在体型偏瘦的个体中,非酒精性脂肪性肝病(NAFLD)并非良性疾病,这些患者的长期发病率和死亡率与体型不瘦的患者相似。寻找用于无创和早期检测的生物标志物迫在眉睫,而微小RNA(miRNA)显示出了潜力。本研究的目的是探讨血清miRNA在检测体型偏瘦的NAFLD中的潜在作用,并探索体型偏瘦的NAFLD的可能发病机制。
共纳入498例NAFLD患者和98例健康对照,以比较体型偏瘦的NAFLD患者[LNs:体重指数(BMI)<23kg/m²]、体型不瘦的NAFLD患者(NLNs:BMI≥23kg/m²)和正常健康个体(HIs)的临床特征。从4例LNs、6例NLNs和4例HIs中收集了14份血清样本进行高通量分析,以鉴定体型偏瘦的NAFLD中miRNA表达模式的改变。通过在第二个独立队列(31例LNs、62例NLNs、72例HIs)中基于研究进行筛选,并包括定量实时聚合酶链反应(qRT-PCR)分析,鉴定出候选miRNA miR-4488。进行基因本体(GO)富集、京都基因与基因组百科全书(KEGG)富集以及蛋白质-蛋白质相互作用网络分析,以研究miR-4488在体型偏瘦的NAFLD中的潜在分子机制。

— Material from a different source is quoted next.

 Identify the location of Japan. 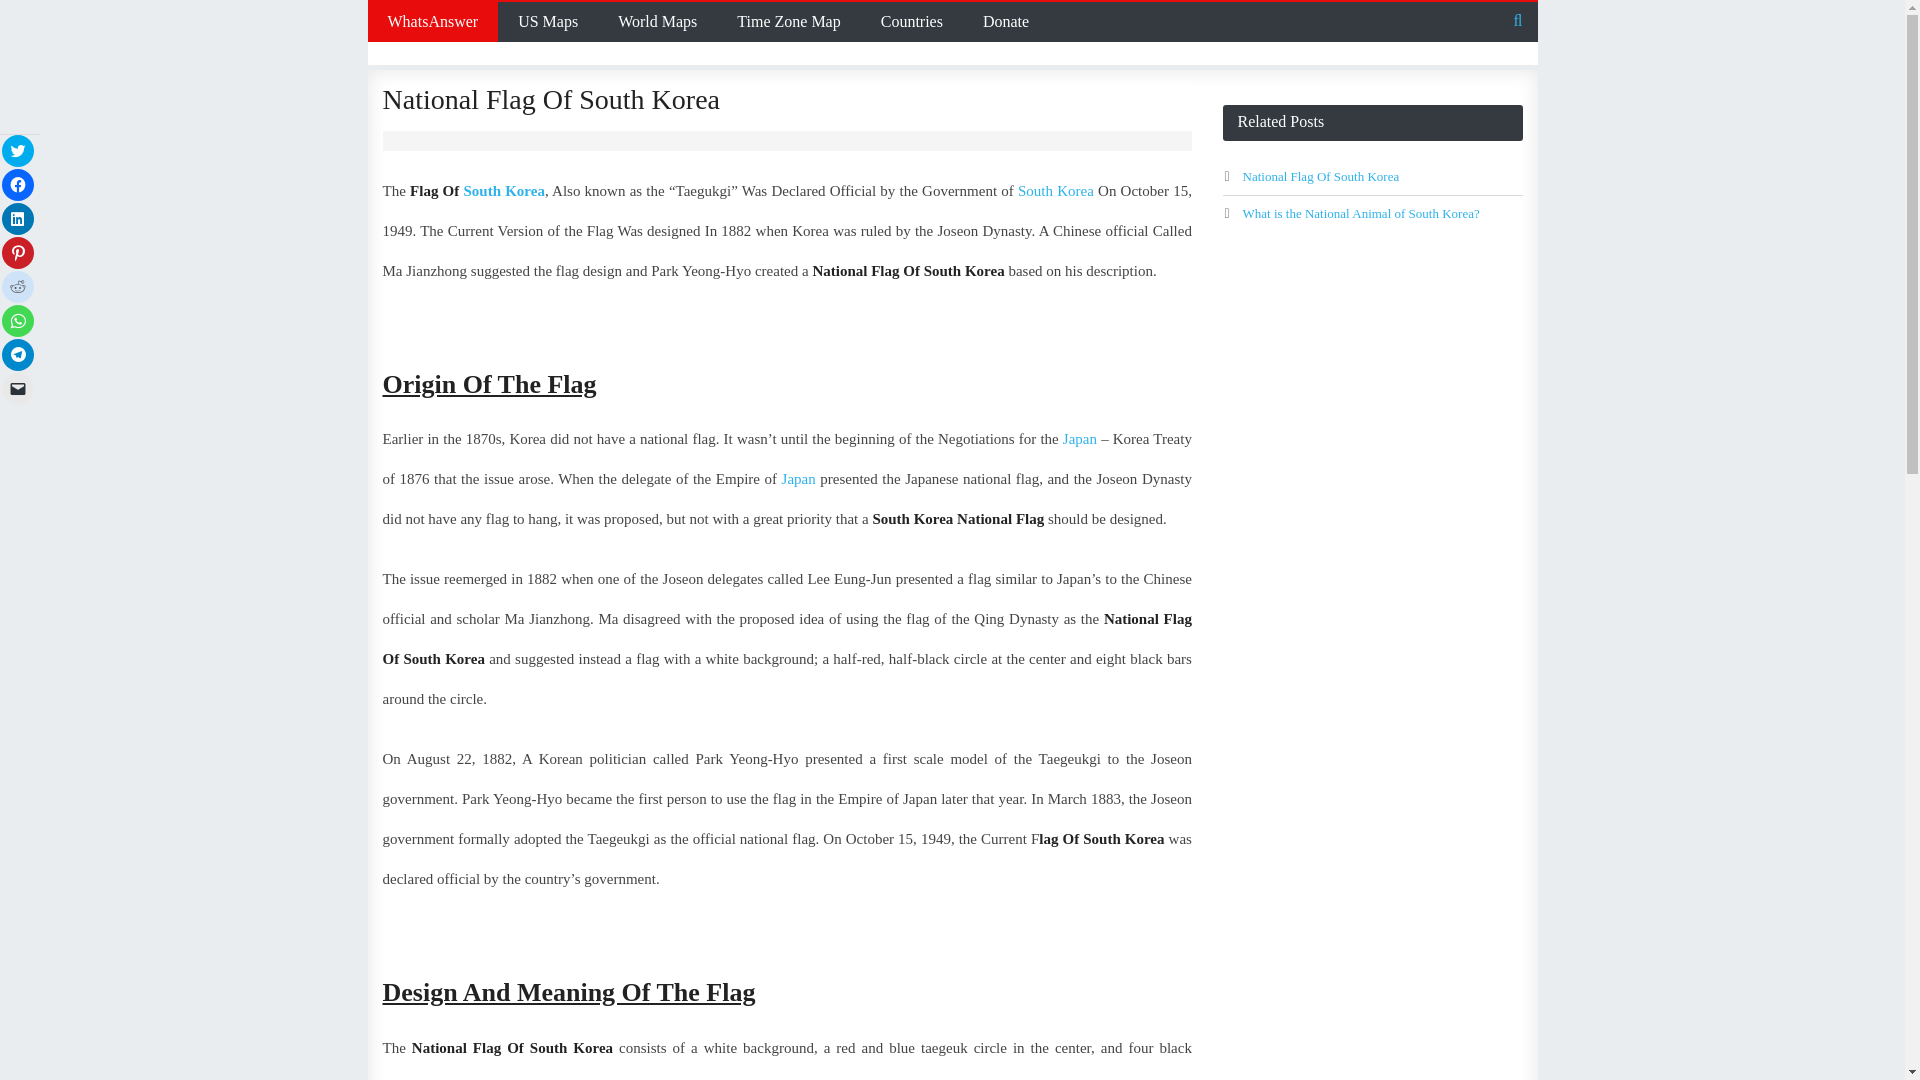
(798, 478).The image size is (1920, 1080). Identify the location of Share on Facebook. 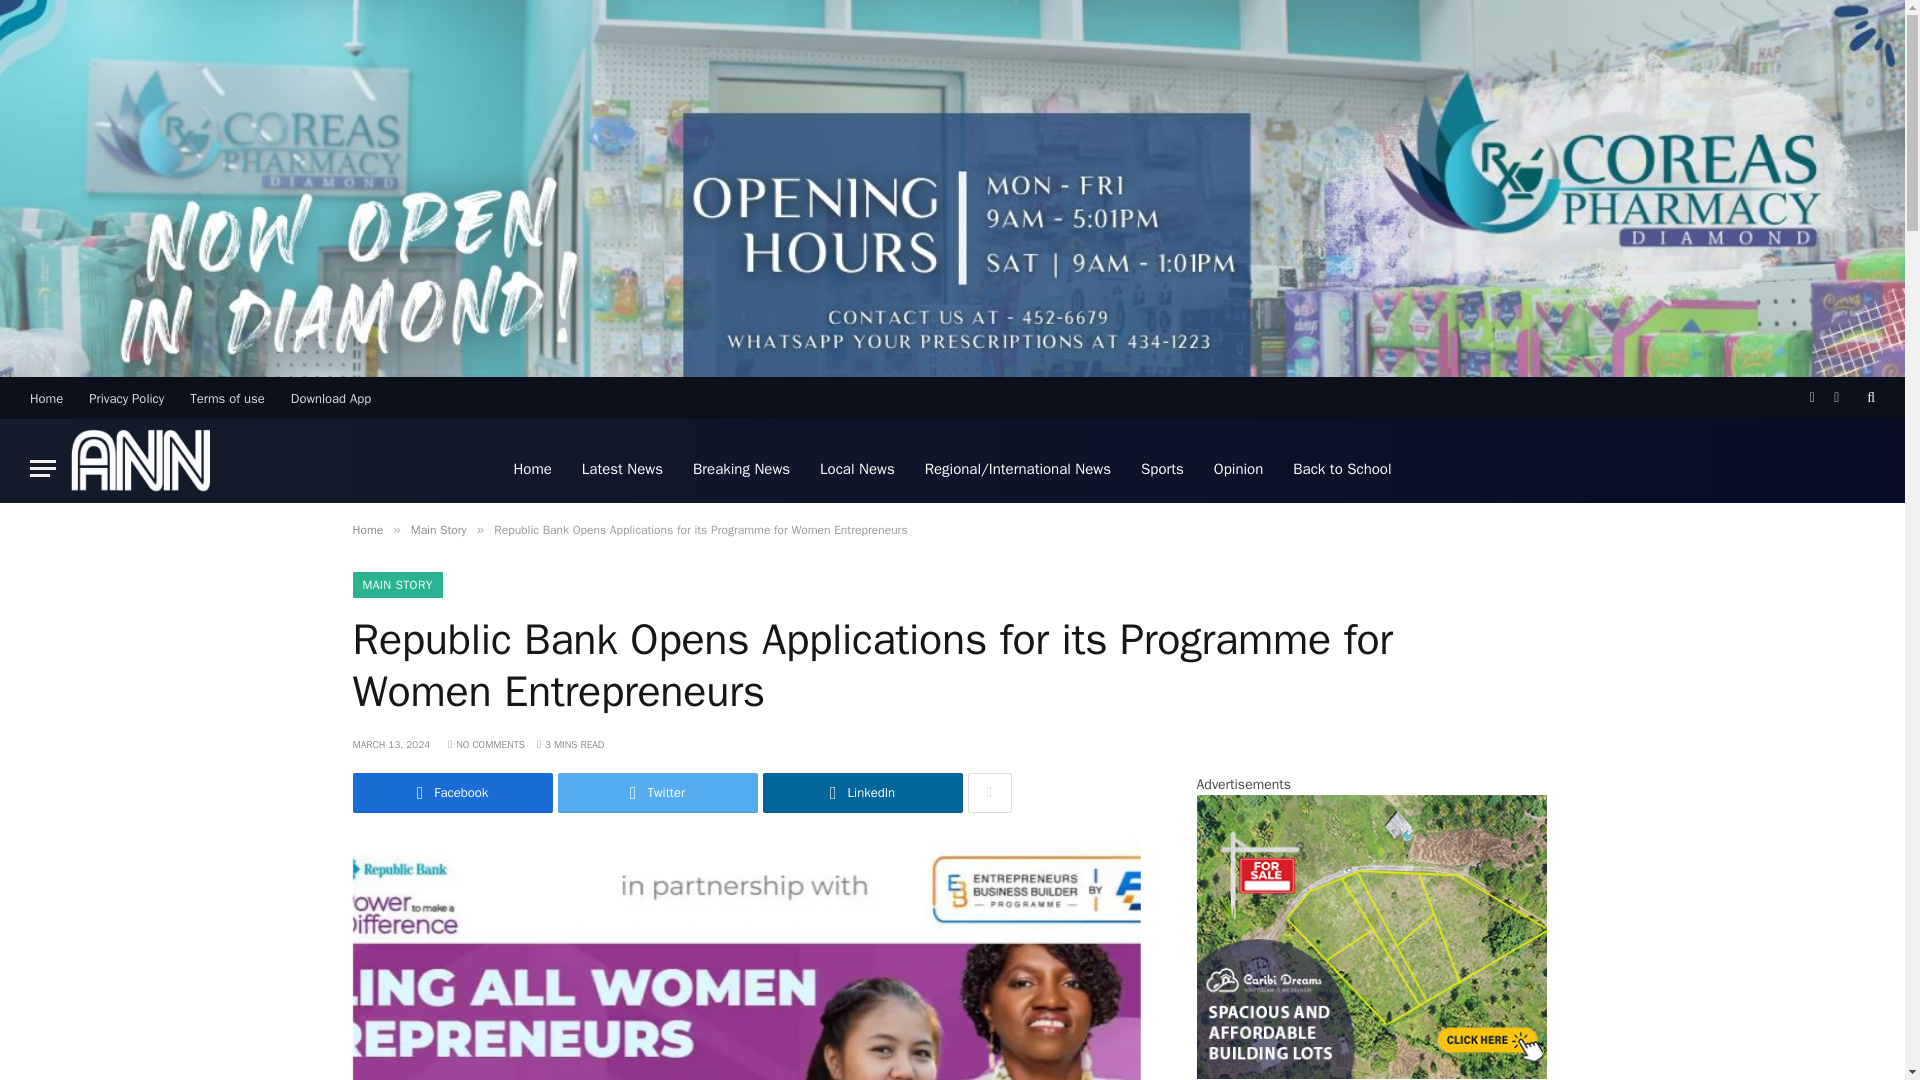
(452, 793).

LNs年龄较大,腰围较小,丙氨酸氨基转移酶、谷氨酰转肽酶、空腹胰岛素和尿酸水平较低,HOMA-IR评分较低,总胆固醇、高密度脂蛋白胆固醇和血红蛋白水平较高(P<0.05)。与HIs(P<0.0001)和NLNs(P=0.025)相比,LNs中miR-4488的血清水平升高。miR-4488在预测体型偏瘦的NAFLD方面具有可接受的性能[曲线下面积(AUC)=0.794,0.698]。此外,GO和KEGG富集分析表明,差异表达的靶基因主要参与癌症中的胆碱代谢、肿瘤坏死因子(TNF)信号通路和p53信号通路。蛋白质-蛋白质相互作用分析确定ARHGAP1、SLC10A1和SIX5为枢纽基因。
综上所述,我们的研究结果表明血清miR-4488是诊断和预测体型偏瘦的NAFLD发病机制的潜在生物标志物。